[Input material]
┏━━

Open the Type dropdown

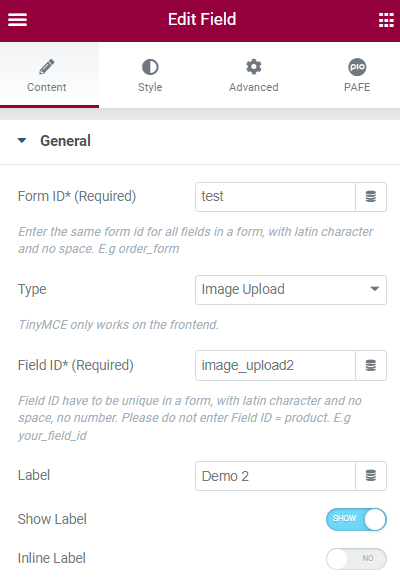pyautogui.click(x=291, y=290)
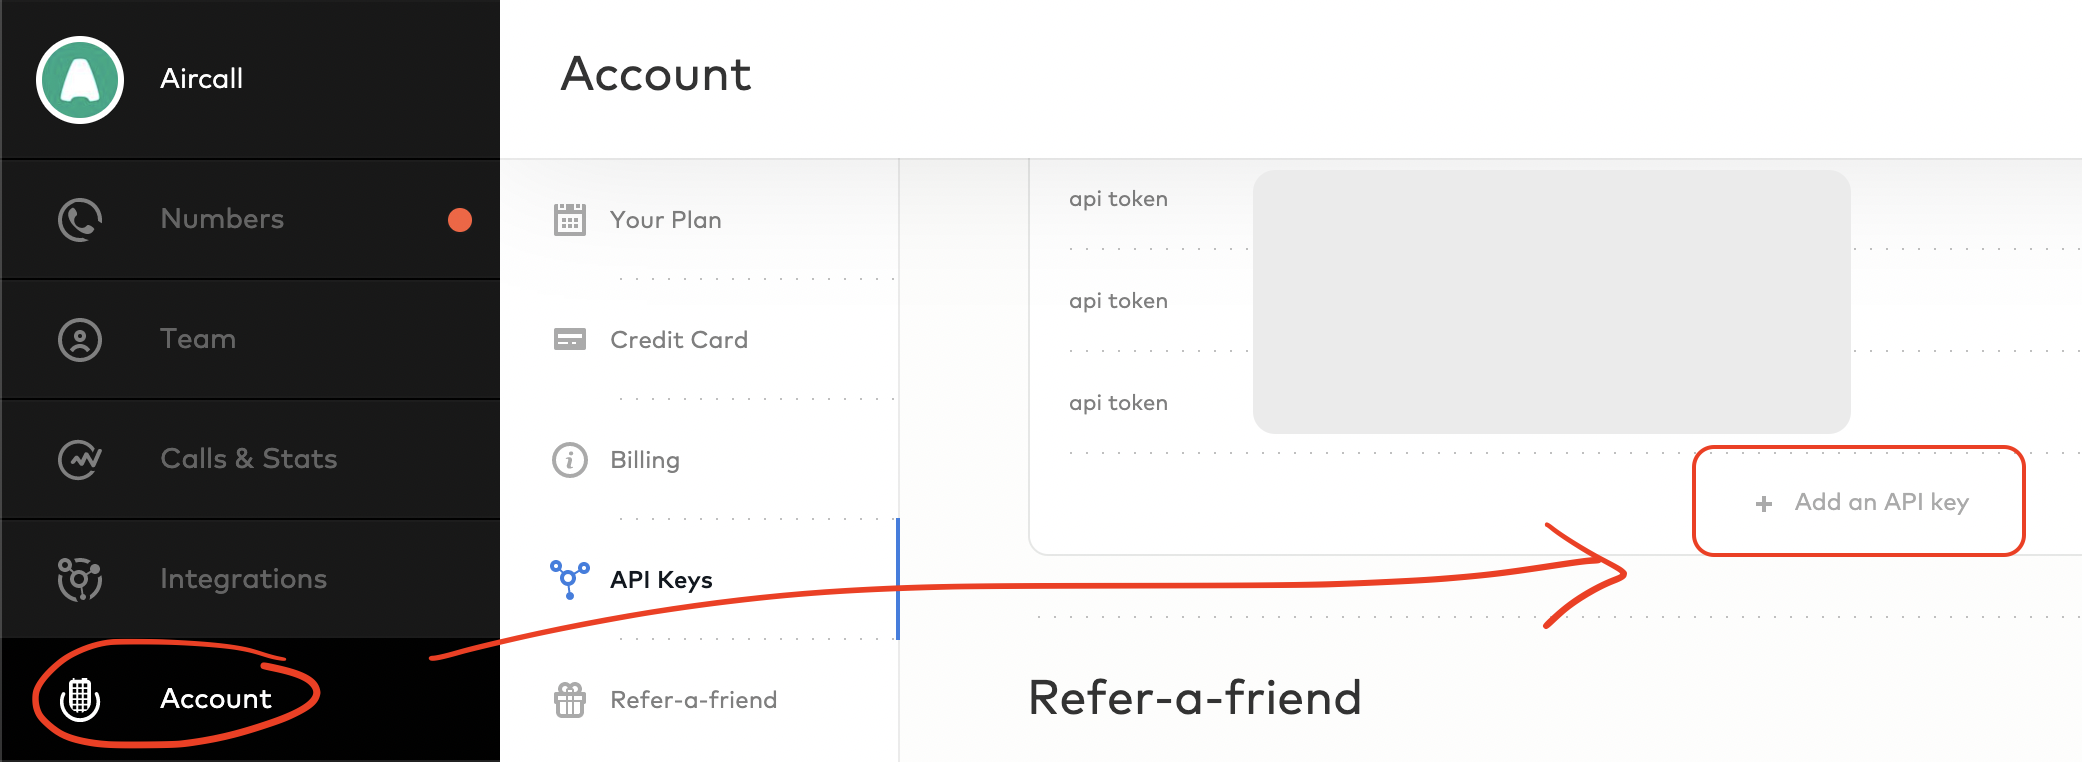The image size is (2082, 762).
Task: Switch to the API Keys settings tab
Action: 661,579
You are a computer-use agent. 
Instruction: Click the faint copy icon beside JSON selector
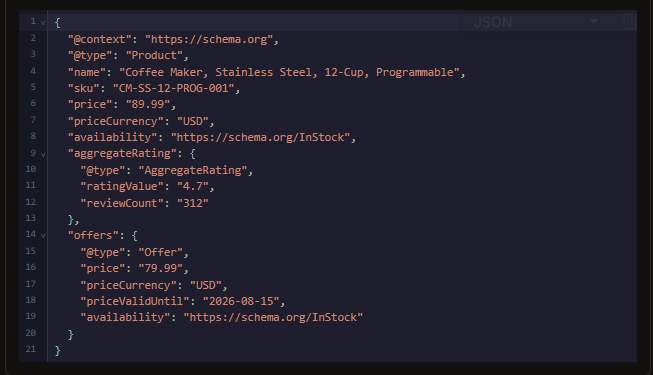tap(629, 21)
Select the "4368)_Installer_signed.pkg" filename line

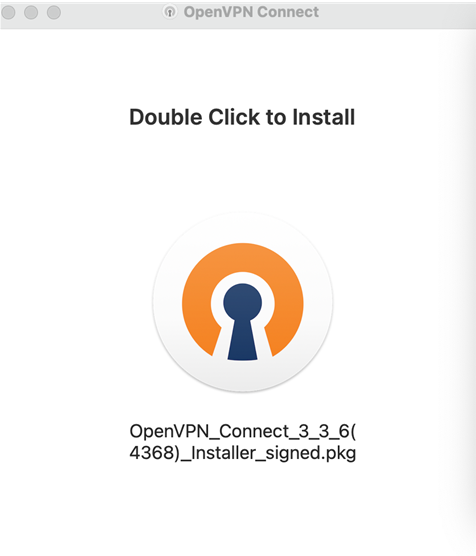point(243,453)
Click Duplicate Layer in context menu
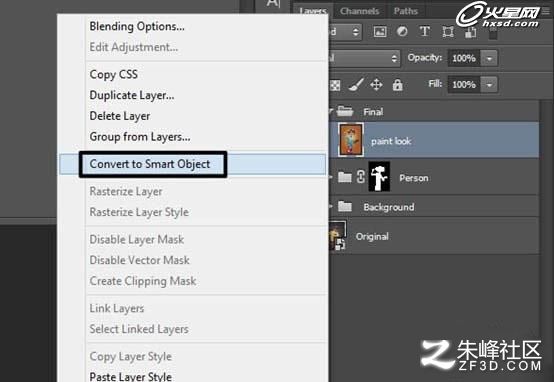Image resolution: width=554 pixels, height=382 pixels. (x=132, y=95)
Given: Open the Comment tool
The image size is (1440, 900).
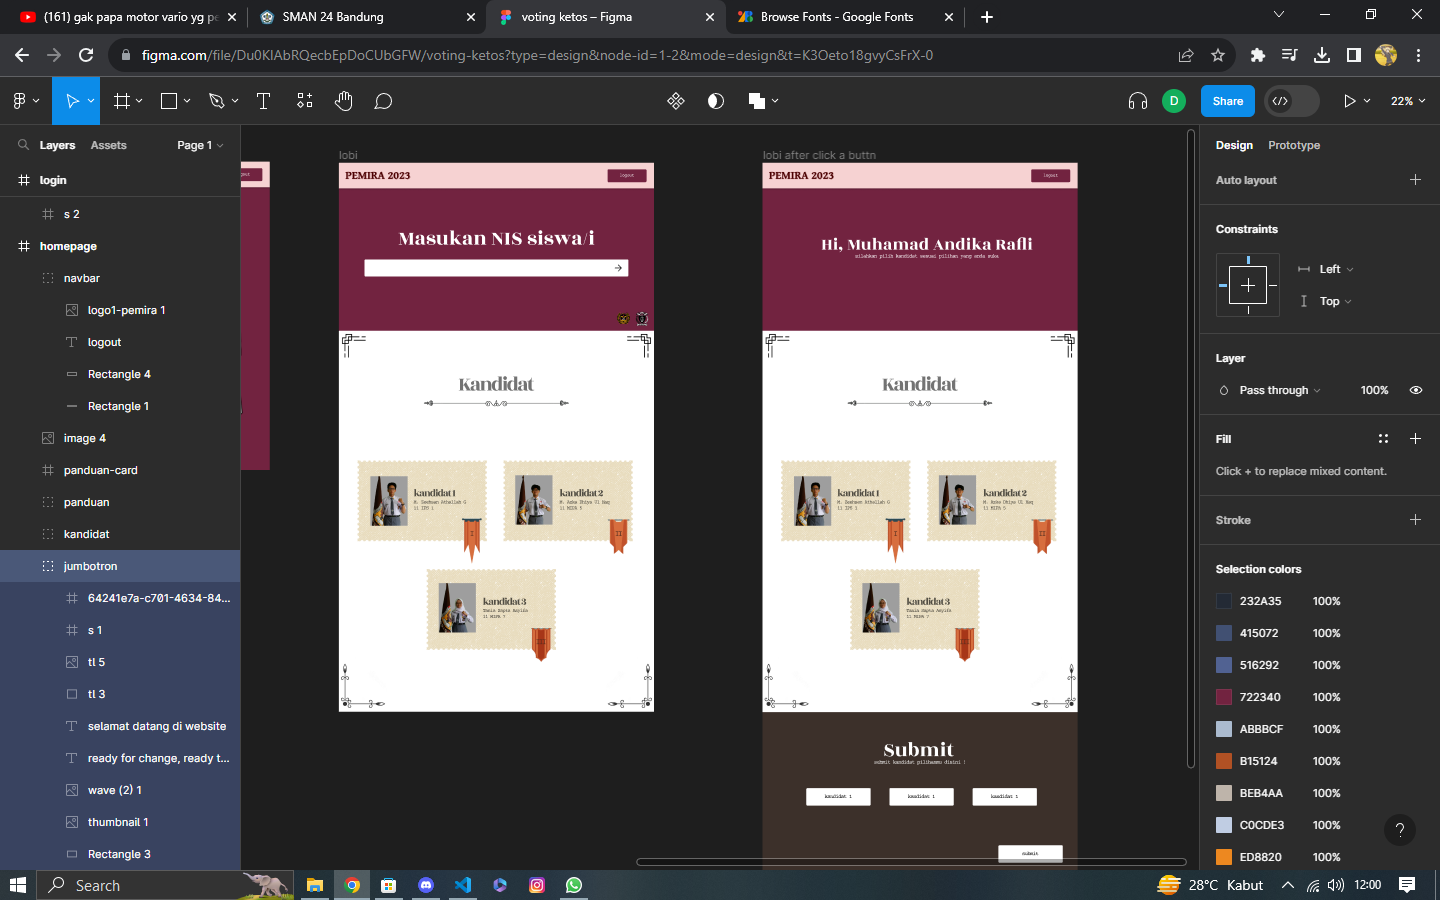Looking at the screenshot, I should coord(383,101).
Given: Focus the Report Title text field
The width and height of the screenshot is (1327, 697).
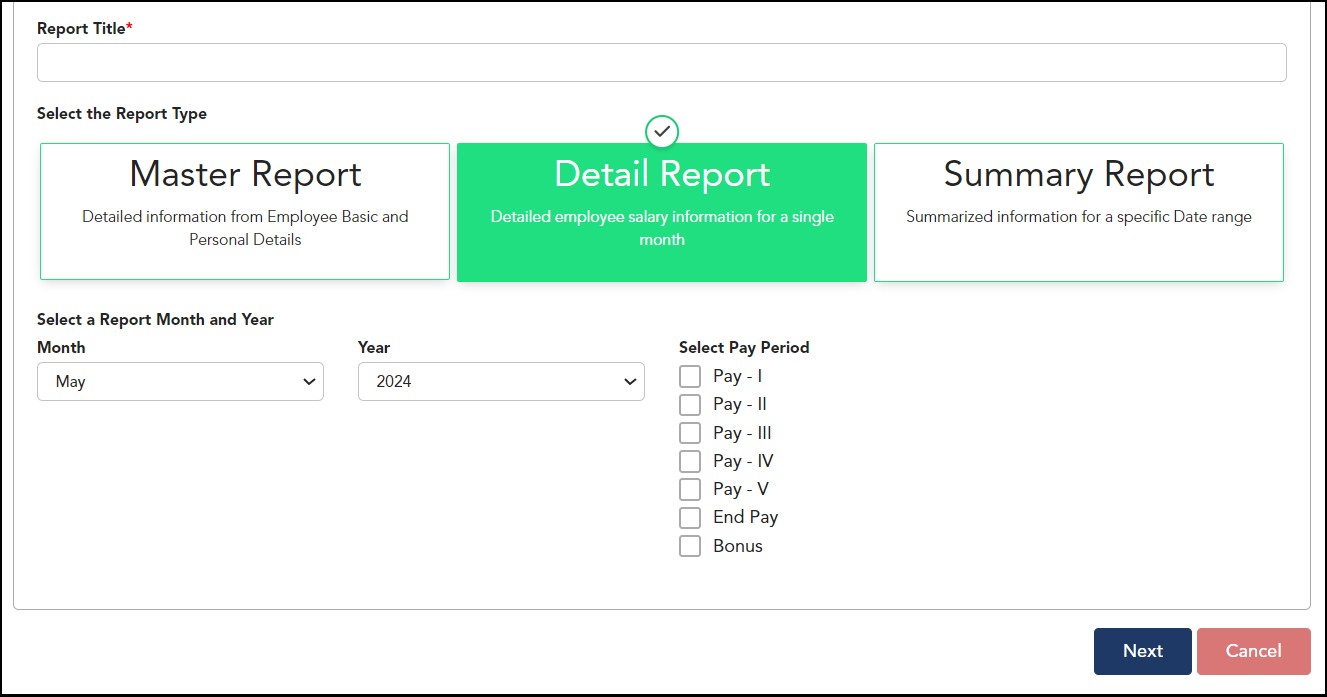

┗━━

[What to do]
Drop the pictures and copy the data exactly.

[Written answer]
Open the Type dropdown

pyautogui.click(x=291, y=290)
The image size is (2082, 762).
Task: Switch to the API Keys settings tab
Action: 661,579
You are a computer-use agent. 
Instruction: Click the faint copy icon beside JSON selector
tap(629, 21)
Select the "4368)_Installer_signed.pkg" filename line

point(243,453)
Click Duplicate Layer in context menu
Image resolution: width=554 pixels, height=382 pixels. (x=132, y=95)
Given: Open the Comment tool
The image size is (1440, 900).
Looking at the screenshot, I should coord(383,101).
Given: Focus the Report Title text field
The width and height of the screenshot is (1327, 697).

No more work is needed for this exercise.